Carman Costain (former president of CASCA) Biography

par Alan Bridle (NRAO, retired)
(Cassiopeia – hiver 2022)

Carman Hudson Costain was born on April 26, 1932 in Saskatoon, Saskatchewan, Canada.  He was the fifth child and third son of Canadian-born Henry Hudson Costain and American-born Mary Elida Ekin.  Henry Hudson Costain was the son of a Prince Edward Island farmer. The Costain ancestry can be traced to a John Costain who emigrated to Prince Edward Island from the Isle of Man in 1832.

Carman first became interested in electronics as a hobby while in high school in Saskatoon.  He had summer jobs working on auroral radar backscatter studies – a specialty at the University of Saskatchewan owing to its high geomagnetic latitude and the influence there of radar and atmospheric researcher Peter Forsyth, who at times employed both Carman and his elder brother Cecil as undergraduate assistants.

Carman received his Bachelor’s degree in Physics from the University of Saskatchewan in 1953.  His interest in radio astronomy began that summer when he took a temporary job with Forsyth (who was then at the Defense Research Telecommunications Establishment at Shirley Bay near Ottawa) to construct a phase-switched two-dipole interferometer to monitor the ionospheric scintillations of the bright radio source Cassiopeia A.    After spending that summer in Ottawa Carman returned to Saskatoon for his Master’s studies.  He built another phase switched interferometer there in order to study ionospheric scintillation of Cassiopeia A at both upper and lower culmination.   Nine months of data collected there formed the basis for his Master’s degree but  (as he recounted in a 1974 tape-recorded interview with Woody Sullivan that is available online in the NRAO historical archives) this experiment made him more curious about radio astronomy itself than about using radio sources to study the ionosphere.

In 1955 it was not possible for a Canadian to do Ph.D. thesis work in radio astronomy within Canada.  After considering possibilities for working in radio astronomy at Jodrell Bank in England, at the University of Sydney in Australia, or for doing upper atmosphere research at Cornell University, Carman decided to follow his elder brother Cecil’s path by doing his Ph.D. In England at Cambridge University, where he was accepted into the radio astronomy group at the Cavendish Laboratory.   (His college affiliation was with St. John’s.)

Carman married Martha Leona “Lee” Leopold in Saskatoon on September 5, 1955.  Later that month the newlyweds crossed the Atlantic on the Canadian Pacific liner “Empress of Scotland”.  Carman immediately began graduate work in the Cambridge radio astronomy group headed by Martin Ryle, under the direct supervision of Francis Graham-Smith.

Text and item location entries:
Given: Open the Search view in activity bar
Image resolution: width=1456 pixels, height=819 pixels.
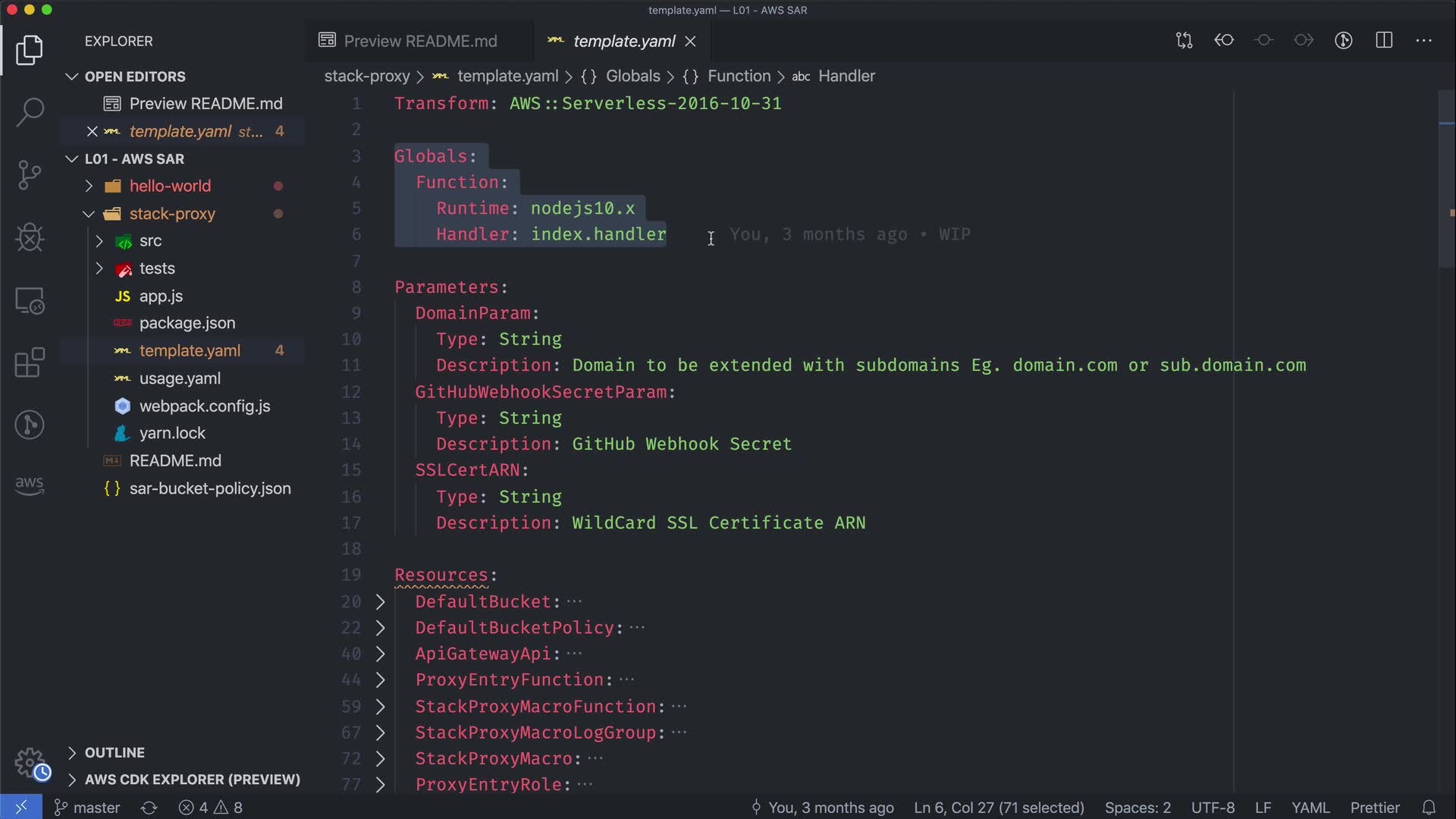Looking at the screenshot, I should 30,112.

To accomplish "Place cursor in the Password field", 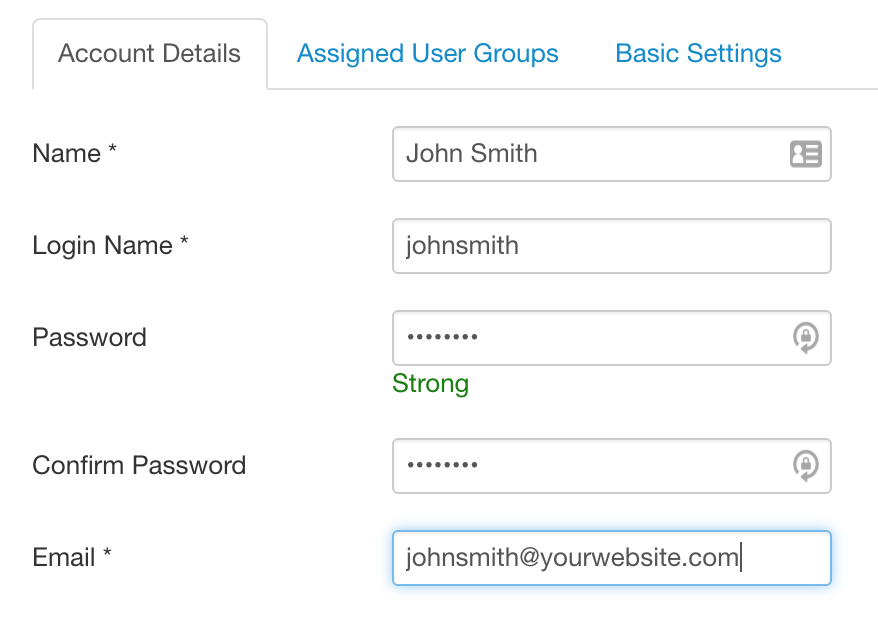I will (590, 338).
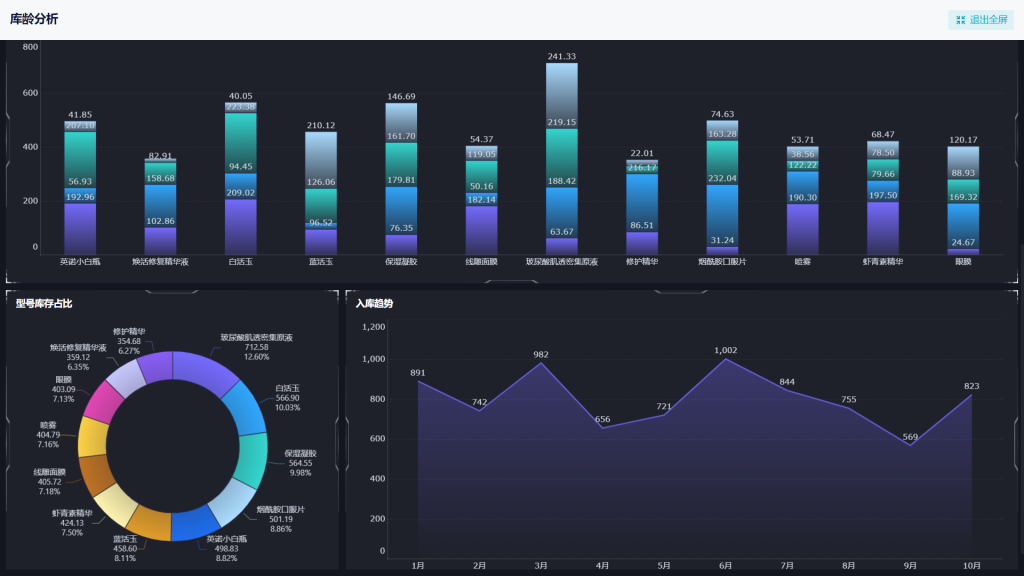
Task: Click the yellow 晓雾 donut slice
Action: pos(92,438)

THE REQUEST: Please continue the biography of Carman Costain, picking up after its last sentence.

TASK RESULT:
His first project at Cambridge was to set up an interferometer to monitor the November 1955 lunar occultations of the Crab Nebula.  Those observations proved problematic, but the experience he gained led to successful observations of the occultation that followed in January 1956 and to Carman’s first radio astronomy paper: “Radio Observations of a Lunar Occultation of the Crab Nebula” with Bruce Elsmore and George Whitfield, published in the Monthly Notices of the Royal Astronomical Society, Vol. 116, pp.380-385 (1956).

Carman’s early work at Cambridge was done at the old Rifle Range observing site off Grange Road.  In 1957 the Cavendish Laboratory’s acquisition of a much larger site 8 km south-west of Cambridge at the former Lord’s Bridge Air Ammunition Park made possible the project that became the main part of his Ph.D. thesis – a large telescope designed to survey the whole northern sky at 38 MHz.  His earlier attempt to study the galactic emission at this frequency with an antenna at the Rifle Range that had been used for solar studies by John Blythe in 1954 showed that the structure of the emission was too complex to be mapped adequately with that antenna.   A plan was therefore made to build a dedicated corner-reflector array to map the galactic emission and discrete sources at 38 MHz at the new site.  The then-novel approach was to combine data from many interferometer baselines between a long East-West corner reflector array and a smaller “portable” corner reflector segment that could be moved to many locations in the North-South direction.  This approach was an early example of the radio image-forming method known as “aperture synthesis”, for which Martin Ryle was awarded the Nobel Prize for Physics in 1974.

The 3300-ft East-West arm of the 38-MHz aperture synthesis telescope built by Carman Costain at Lord’s Bridge (Photo credit – Alan Bridle)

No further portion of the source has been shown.